QUOTED PASSAGE |
● ● ●

In “Appendix”, we include a number of robustness tests concerning methods of analysis, randomization and the measure of political sophistication. None of these change the substantial conclusions of the analyses, which increases our confidence in the findings.


We have examined how ordinary citizens’ policy choices are affected by the temporal distance of expected benefits. To this end, we conducted a conjoint analysis examining the impact of key policy characteristics on policy choices amongst a representative sample of the Finnish voting age population. The experiment was designed to increase existing knowledge with regard to the temporal dimension of policy choice amongst the general public. Our analysis addressed the widespread argument relating to short-sightedness in citizens’ political thinking, which is commonly cited as a key factor influencing democratic systems to favour the formulation of policy for the short term.

● ● ●

SUPPLIED INFORMATION |

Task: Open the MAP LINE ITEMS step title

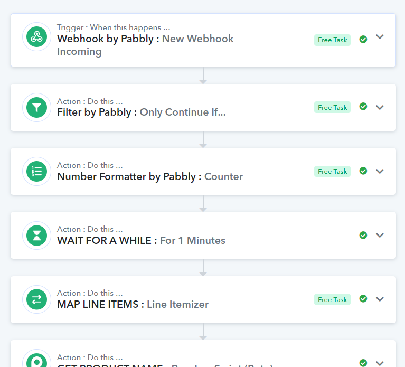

● ● ●

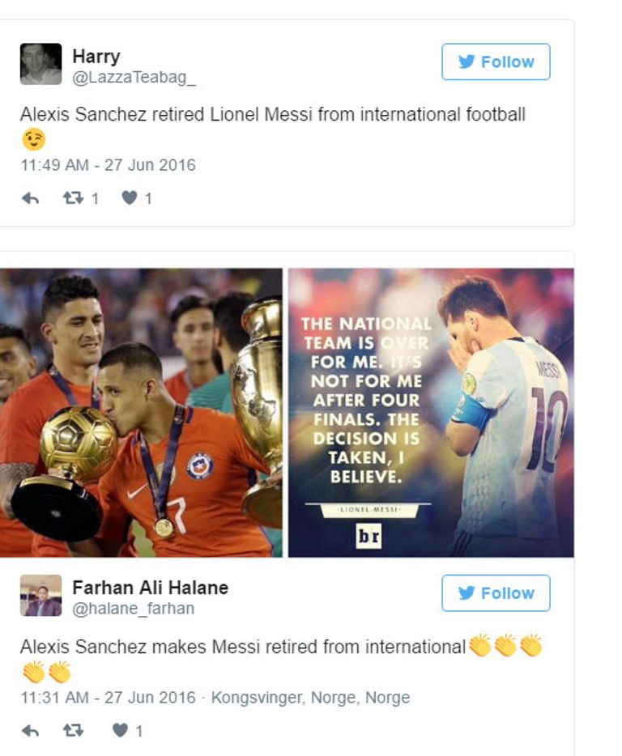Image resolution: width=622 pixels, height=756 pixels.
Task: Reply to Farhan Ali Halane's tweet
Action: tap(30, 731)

● ● ●

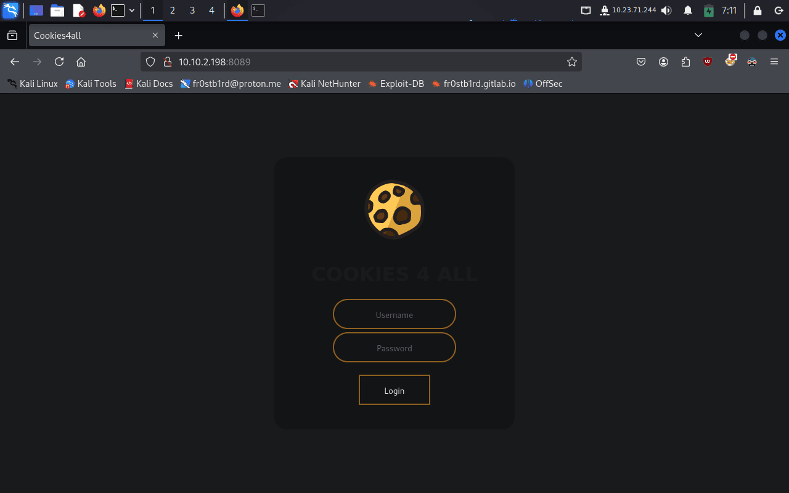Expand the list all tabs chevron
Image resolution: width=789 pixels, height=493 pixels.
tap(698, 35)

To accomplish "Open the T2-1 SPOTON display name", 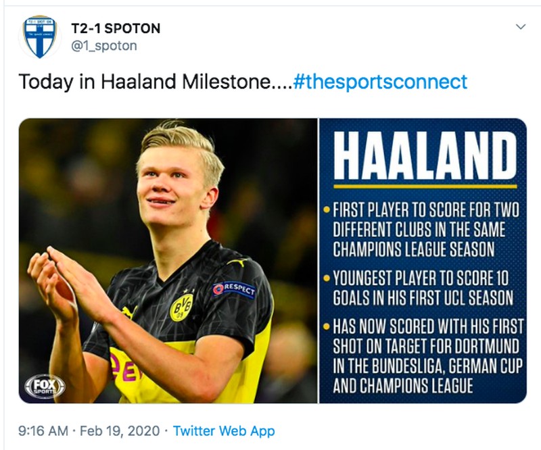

● ● ●

WHAT YOU WILL DO |
• 1. In the passage on how the timing of benefits affects citizens' policy choices, what population was the conjoint analysis sample drawn from?
• 2. Please extend the passage on how the timing of benefits affects citizens' policy choices, picking up after its final sentence.

RESULTS FOR EACH TASK |
• 1. A representative sample of the Finnish voting age population.

• 2.
In line with previous research, we find that policies with more immediate temporal benefits, are typically more popular than those which are more distant. However, the findings also demonstrate that people are more patient than previously assumed, since a policy with benefits that materialize after 5–10 years is equally popular as a policy guaranteeing benefits within 0–2 years. Only after a time period of 20–30 years does time have a negative effect on the popularity of policy proposals. Furthermore, our results show that the time frame is less important in terms of policy favourability than other policy attributes, such as likely costs and benefits, or even the policy subject. This suggests that the direst verdicts on the tendency of democracies to value short-termism over long-term planning may well be misplaced. Clearly, citizens are able to see beyond the immediate future and into the following electoral cycle, even if their patience does not extend indefinitely. From the perspective of democratic policy-making, these findings deliver an important message by indicating that ordinary citizens are more patient that previously thought.

The differences amongst a wide range of citizens indicate that the effects are relatively robust across age and political trust. However, we find that political sophistication makes a difference, since those with higher education are more willing to wait longer to reap the rewards of new policies. It is noteworthy that political trust does not make any difference, since it calls into question the findings of Jacobs and Matthews (2012, 2017) who argue that myopia is caused by distrust in the ability of democratic politics to produce policy benefits in the long-term. While there were some indications that people with a higher level of trust were less impatient, it was impossible to establish this with any certainty.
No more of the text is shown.